Legislation Stalled in Congress
Bipartisan legislation to do just that has been stalled in congress almost since the decision was handed down. However, in the New England Journal of Medicine “Persective” article, the doctors suggest that the solutions offered in the current bill are impractical, because the bill puts the weight of discovering and reporting new adverse drug side effects directly on the generic manufacturer.
“Imposing vague liability and postmarketing surveillance responsibilities on large numbers of generic-drug manufacturers, many of them small companies that are ill-prepared to undertake such surveillance, may be ineffective in generating sufficient knowledge about drug safety and could make these products more expensive, creating a Catch-22,” the editorial states.

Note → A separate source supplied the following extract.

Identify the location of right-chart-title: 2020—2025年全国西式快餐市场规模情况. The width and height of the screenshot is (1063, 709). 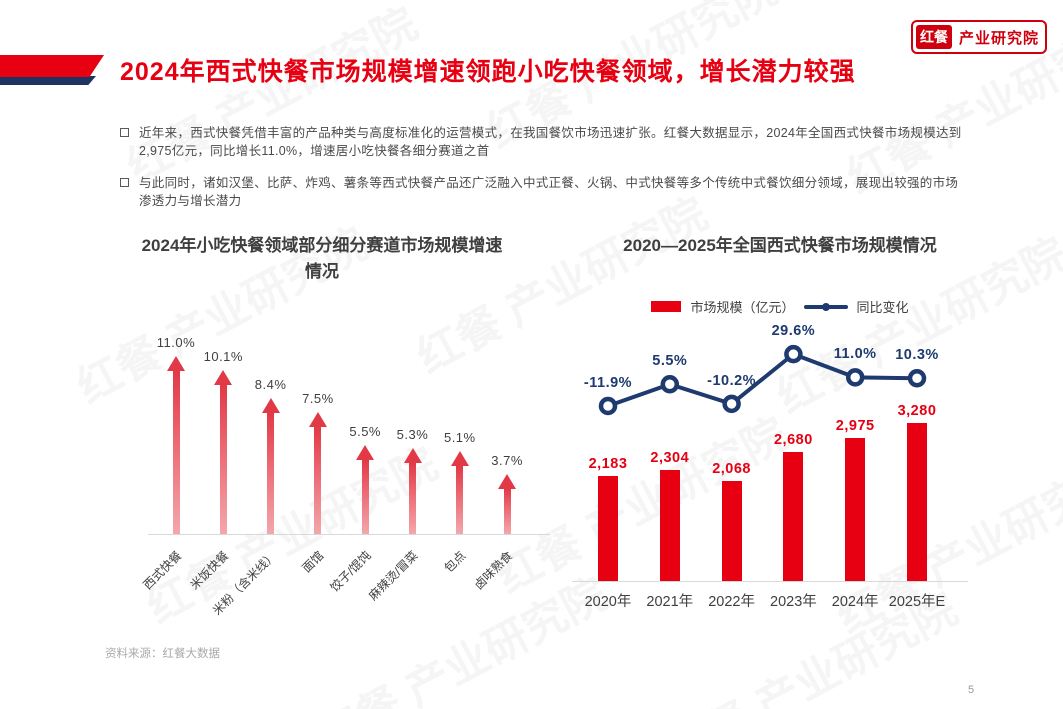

Instead, they suggest that a central information database be created for the collection and study of late-arising side effects. This repository would be overseen by the FDA. When problems were discovered, a centrally written consensus label could be created for the generic. The cost could be off-set by a minimal fee on generic drugs that still would leave them significantly cheaper than their originals.
They also suggest creating a fund for compensating patients that are injured by a generic drug when the side effects were not known when the brand-name version was on the market. A similar system exists for vaccine side effects, which shield vaccine makers from litigation to ensure that the supply is not affected.